◆ Exercise brief ◆
Line by line, transcribe the material shown below exactly.

◆ Dataset ◆
-.-.-

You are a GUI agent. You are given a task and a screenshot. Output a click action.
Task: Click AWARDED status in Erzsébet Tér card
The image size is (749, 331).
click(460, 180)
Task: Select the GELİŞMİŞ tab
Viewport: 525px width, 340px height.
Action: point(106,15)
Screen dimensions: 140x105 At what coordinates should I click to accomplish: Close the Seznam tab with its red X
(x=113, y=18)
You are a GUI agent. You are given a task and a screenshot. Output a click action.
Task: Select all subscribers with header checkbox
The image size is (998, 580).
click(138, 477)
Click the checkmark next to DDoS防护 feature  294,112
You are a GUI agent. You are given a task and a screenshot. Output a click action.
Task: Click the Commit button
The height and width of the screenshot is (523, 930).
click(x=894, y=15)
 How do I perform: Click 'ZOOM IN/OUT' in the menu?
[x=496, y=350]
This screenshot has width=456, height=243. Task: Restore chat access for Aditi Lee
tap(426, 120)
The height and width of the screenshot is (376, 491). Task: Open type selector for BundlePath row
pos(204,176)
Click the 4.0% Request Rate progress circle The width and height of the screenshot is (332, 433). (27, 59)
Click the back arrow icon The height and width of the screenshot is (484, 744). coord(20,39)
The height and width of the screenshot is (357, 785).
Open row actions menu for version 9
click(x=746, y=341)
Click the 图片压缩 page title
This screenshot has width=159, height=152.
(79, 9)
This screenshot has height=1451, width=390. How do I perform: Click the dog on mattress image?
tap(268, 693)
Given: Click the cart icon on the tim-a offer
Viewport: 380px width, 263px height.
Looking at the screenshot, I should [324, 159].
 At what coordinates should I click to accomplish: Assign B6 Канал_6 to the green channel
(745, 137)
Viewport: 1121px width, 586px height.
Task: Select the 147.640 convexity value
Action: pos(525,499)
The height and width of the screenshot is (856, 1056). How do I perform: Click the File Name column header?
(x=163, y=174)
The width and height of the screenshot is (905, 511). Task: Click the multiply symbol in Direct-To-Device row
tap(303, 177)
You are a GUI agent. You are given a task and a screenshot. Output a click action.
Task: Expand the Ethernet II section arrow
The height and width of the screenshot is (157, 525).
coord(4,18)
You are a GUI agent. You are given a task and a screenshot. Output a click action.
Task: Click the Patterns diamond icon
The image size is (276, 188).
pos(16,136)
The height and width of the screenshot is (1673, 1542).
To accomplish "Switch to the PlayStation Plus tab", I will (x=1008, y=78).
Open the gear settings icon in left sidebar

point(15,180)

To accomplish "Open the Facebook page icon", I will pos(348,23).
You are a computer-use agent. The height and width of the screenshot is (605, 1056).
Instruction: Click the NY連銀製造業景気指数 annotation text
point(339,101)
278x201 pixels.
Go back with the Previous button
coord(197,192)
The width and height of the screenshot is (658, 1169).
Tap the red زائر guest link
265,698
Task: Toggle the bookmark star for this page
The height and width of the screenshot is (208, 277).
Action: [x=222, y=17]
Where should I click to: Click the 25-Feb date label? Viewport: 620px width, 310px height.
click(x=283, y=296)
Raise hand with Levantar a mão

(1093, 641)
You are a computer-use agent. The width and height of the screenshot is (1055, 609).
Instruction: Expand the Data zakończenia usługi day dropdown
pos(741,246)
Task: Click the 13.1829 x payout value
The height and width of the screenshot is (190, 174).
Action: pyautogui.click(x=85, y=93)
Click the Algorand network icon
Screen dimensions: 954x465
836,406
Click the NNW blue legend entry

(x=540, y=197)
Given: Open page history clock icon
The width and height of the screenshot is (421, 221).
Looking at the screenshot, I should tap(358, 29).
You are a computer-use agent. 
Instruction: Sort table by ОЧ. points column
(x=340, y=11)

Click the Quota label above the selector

-.-.-

◆ Answer for the task ◆
You are a GUI agent. You are given a task and a screenshot. Output a click action.
Task: Click AWARDED status in Erzsébet Tér card
The image size is (749, 331).
click(460, 180)
Task: Select the GELİŞMİŞ tab
Viewport: 525px width, 340px height.
Action: point(106,15)
Screen dimensions: 140x105 At what coordinates should I click to accomplish: Close the Seznam tab with its red X
(x=113, y=18)
You are a GUI agent. You are given a task and a screenshot. Output a click action.
Task: Select all subscribers with header checkbox
The image size is (998, 580).
click(138, 477)
Click the checkmark next to DDoS防护 feature  294,112
You are a GUI agent. You are given a task and a screenshot. Output a click action.
Task: Click the Commit button
The height and width of the screenshot is (523, 930).
click(x=894, y=15)
 How do I perform: Click 'ZOOM IN/OUT' in the menu?
[x=496, y=350]
This screenshot has width=456, height=243. Task: Restore chat access for Aditi Lee
tap(426, 120)
The height and width of the screenshot is (376, 491). Task: Open type selector for BundlePath row
pos(204,176)
Click the 4.0% Request Rate progress circle The width and height of the screenshot is (332, 433). (27, 59)
Click the back arrow icon The height and width of the screenshot is (484, 744). coord(20,39)
The height and width of the screenshot is (357, 785).
Open row actions menu for version 9
click(x=746, y=341)
Click the 图片压缩 page title
This screenshot has width=159, height=152.
(79, 9)
This screenshot has height=1451, width=390. How do I perform: Click the dog on mattress image?
tap(268, 693)
Given: Click the cart icon on the tim-a offer
Viewport: 380px width, 263px height.
Looking at the screenshot, I should [324, 159].
 At what coordinates should I click to accomplish: Assign B6 Канал_6 to the green channel
(745, 137)
Viewport: 1121px width, 586px height.
Task: Select the 147.640 convexity value
Action: pos(525,499)
The height and width of the screenshot is (856, 1056). How do I perform: Click the File Name column header?
(x=163, y=174)
The width and height of the screenshot is (905, 511). Task: Click the multiply symbol in Direct-To-Device row
tap(303, 177)
You are a GUI agent. You are given a task and a screenshot. Output a click action.
Task: Expand the Ethernet II section arrow
The height and width of the screenshot is (157, 525).
coord(4,18)
You are a GUI agent. You are given a task and a screenshot. Output a click action.
Task: Click the Patterns diamond icon
The image size is (276, 188).
pos(16,136)
The height and width of the screenshot is (1673, 1542).
To accomplish "Switch to the PlayStation Plus tab", I will (x=1008, y=78).
Open the gear settings icon in left sidebar

point(15,180)

To accomplish "Open the Facebook page icon", I will pos(348,23).
You are a computer-use agent. The height and width of the screenshot is (605, 1056).
Instruction: Click the NY連銀製造業景気指数 annotation text
point(339,101)
278x201 pixels.
Go back with the Previous button
coord(197,192)
The width and height of the screenshot is (658, 1169).
Tap the red زائر guest link
265,698
Task: Toggle the bookmark star for this page
The height and width of the screenshot is (208, 277).
Action: [x=222, y=17]
Where should I click to: Click the 25-Feb date label? Viewport: 620px width, 310px height.
click(x=283, y=296)
Raise hand with Levantar a mão

(1093, 641)
You are a computer-use agent. The width and height of the screenshot is (1055, 609).
Instruction: Expand the Data zakończenia usługi day dropdown
pos(741,246)
Task: Click the 13.1829 x payout value
The height and width of the screenshot is (190, 174).
Action: pyautogui.click(x=85, y=93)
Click the Algorand network icon
Screen dimensions: 954x465
836,406
Click the NNW blue legend entry

(x=540, y=197)
Given: Open page history clock icon
The width and height of the screenshot is (421, 221).
Looking at the screenshot, I should tap(358, 29).
You are a computer-use agent. 
Instruction: Sort table by ОЧ. points column
(x=340, y=11)

Click the Quota label above the selector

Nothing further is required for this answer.